One popular pastime is observing license plates. So, guess how many states’ tags contain a celestial image? Surprise: several!

Texas’ standard plate shows its trademark lone star. Colorado’s is dominated by what I imagine to be a huge unspoiled night sky above white mountains. Kansas’ spells out its Latin state motto, “Ad astra per aspera,” which is also the oath its astronomers repeat after dropping their costliest eyepiece: “To the stars through difficulties.” Still others — Arizona’s, Ohio’s, South Carolina’s — portray the Sun or Moon. And Alaska offers specialty plates featuring the aurora or the same star pattern as its flag: the Big Dipper pointing to Polaris.

But let’s get to real science. Once you’ve exhausted the parade of license plates, move on to observing your surroundings. Look out your car window and notice whether the horizon is dark blue, light blue, or milky. When you peer toward the low sky, you’re sighting through 40 times more air than when you look high overhead. Each tiny water droplet in that air scatters sunlight, creating a whitening effect. In bone-dry places like the southwestern U.S., the air’s minuscule moisture keeps the horizon blue. In humid locales like the Carolinas, the low sky is creamy. A deep blue low sky means the dew point is below 40 to 50 degrees Fahrenheit (4 to 10 degrees Celsius) — desertlike aridness. Pale blue indicates a dew point around 60 F (16 C). Milkiness with no blue reveals a dew point above 70 F (21 C), meaning you’ll see very few stars that night. Check your humidity appraisal against the local weather service. You’ll get good at this fairly quickly.

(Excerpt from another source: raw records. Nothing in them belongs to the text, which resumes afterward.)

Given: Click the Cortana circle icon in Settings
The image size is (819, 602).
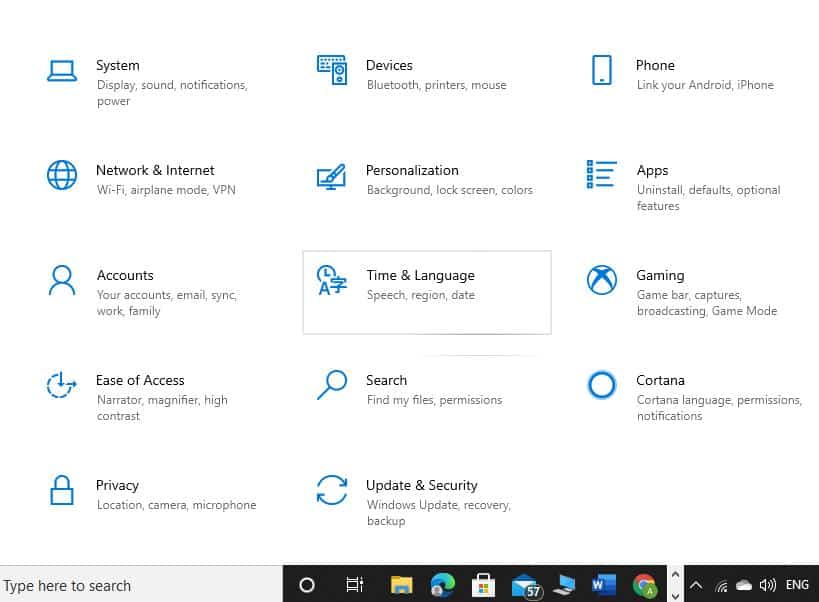Looking at the screenshot, I should pyautogui.click(x=601, y=385).
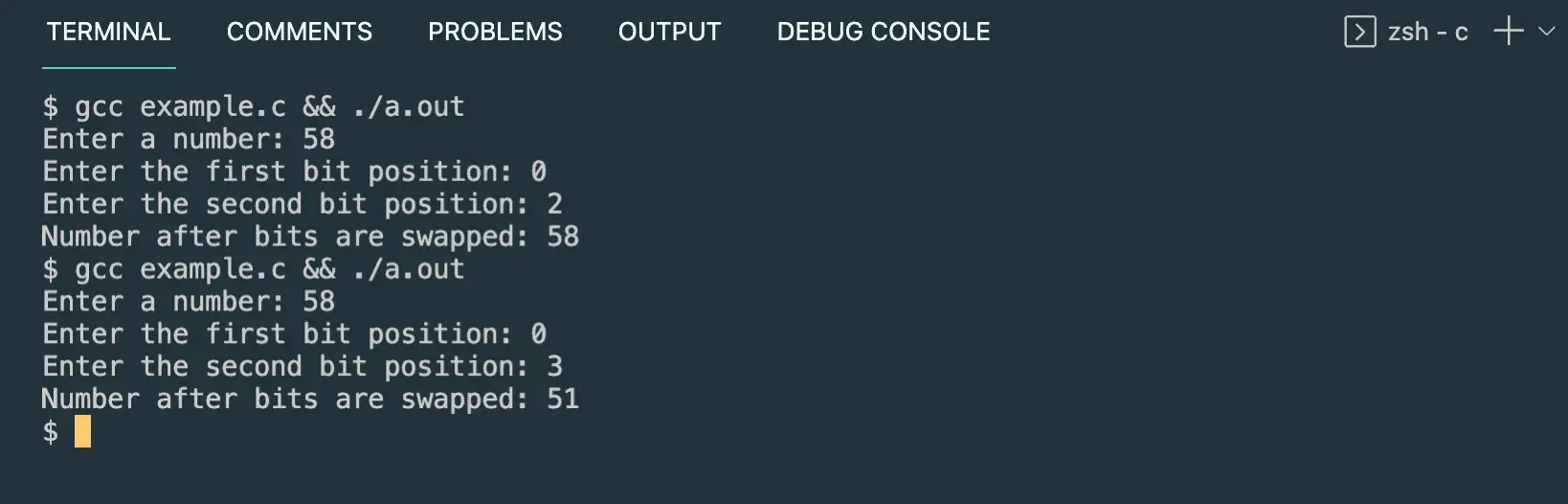This screenshot has width=1568, height=504.
Task: Open the PROBLEMS tab
Action: click(495, 32)
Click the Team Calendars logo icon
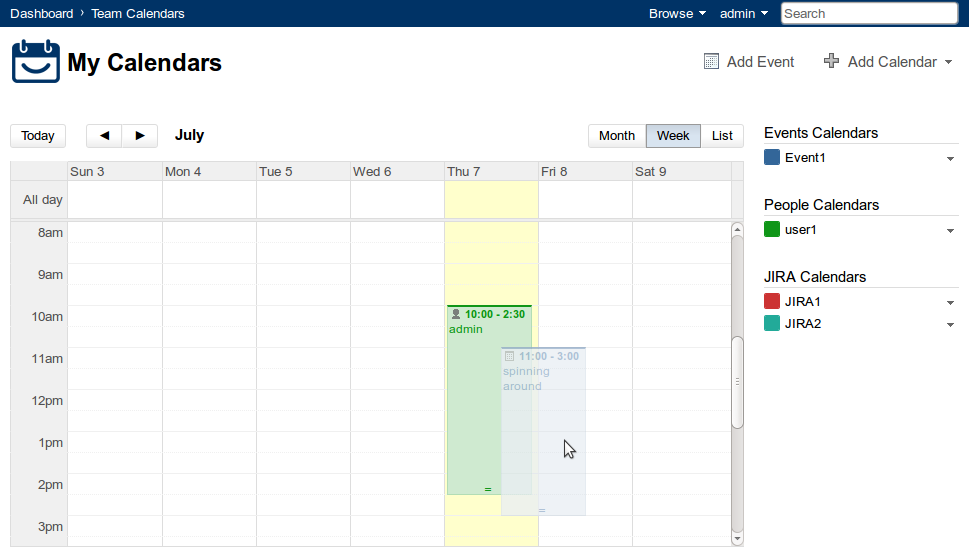The width and height of the screenshot is (969, 559). pyautogui.click(x=36, y=62)

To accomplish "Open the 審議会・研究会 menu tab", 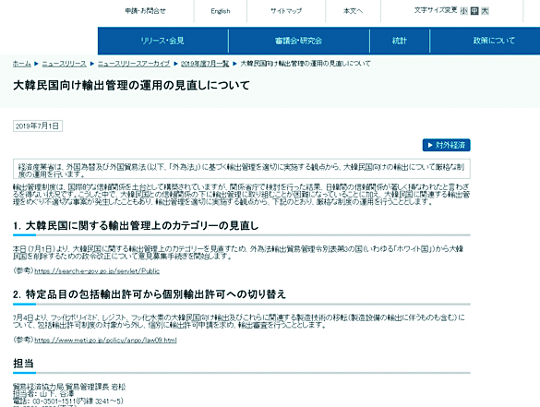I will pyautogui.click(x=299, y=41).
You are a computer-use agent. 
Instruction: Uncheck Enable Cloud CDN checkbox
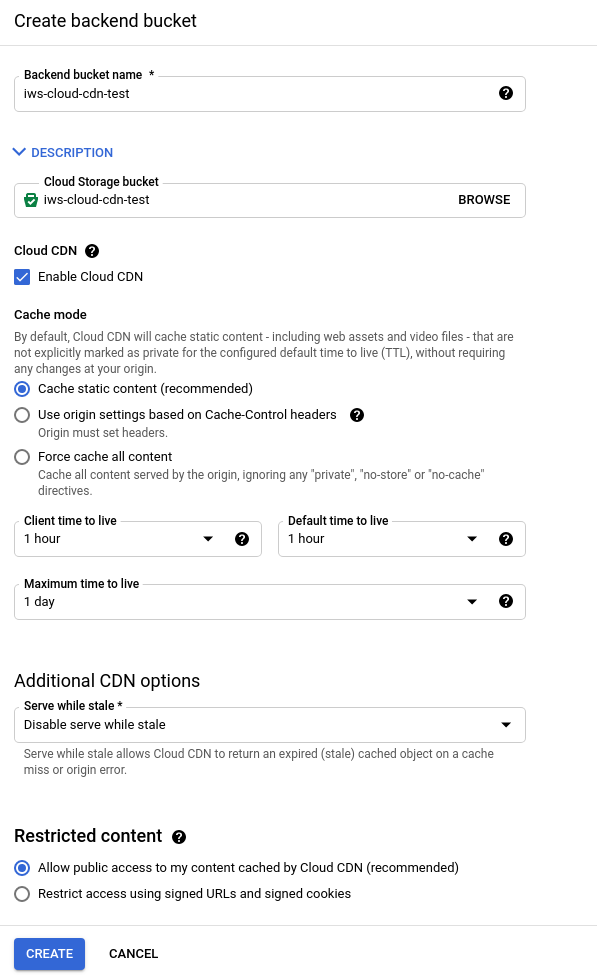22,277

Next up, pull out your sunglasses, because it’s time to discuss polarization. Air molecules scatter sunlight, causing the rays to march in unison at a point about 90° from the Sun and syncing up the solar electric field vectors. This makes the sky surrounding that spot — just where the half Moon floats — the deepest blue of the whole sky when you’ve got your polarizing sunglasses on. Go ahead, take a look.

Trivia is another popular highway pastime. First, some plain old physics trivia. We can stump your geekiest passenger. Ask them to guess the minimum driving speed that causes bugs to splatter on windshields. It’s about 38 mph (61 km/h). Stay slower than that and you’ll make it home from a car wash with the car still gleaming, because insects just bounce off, intact.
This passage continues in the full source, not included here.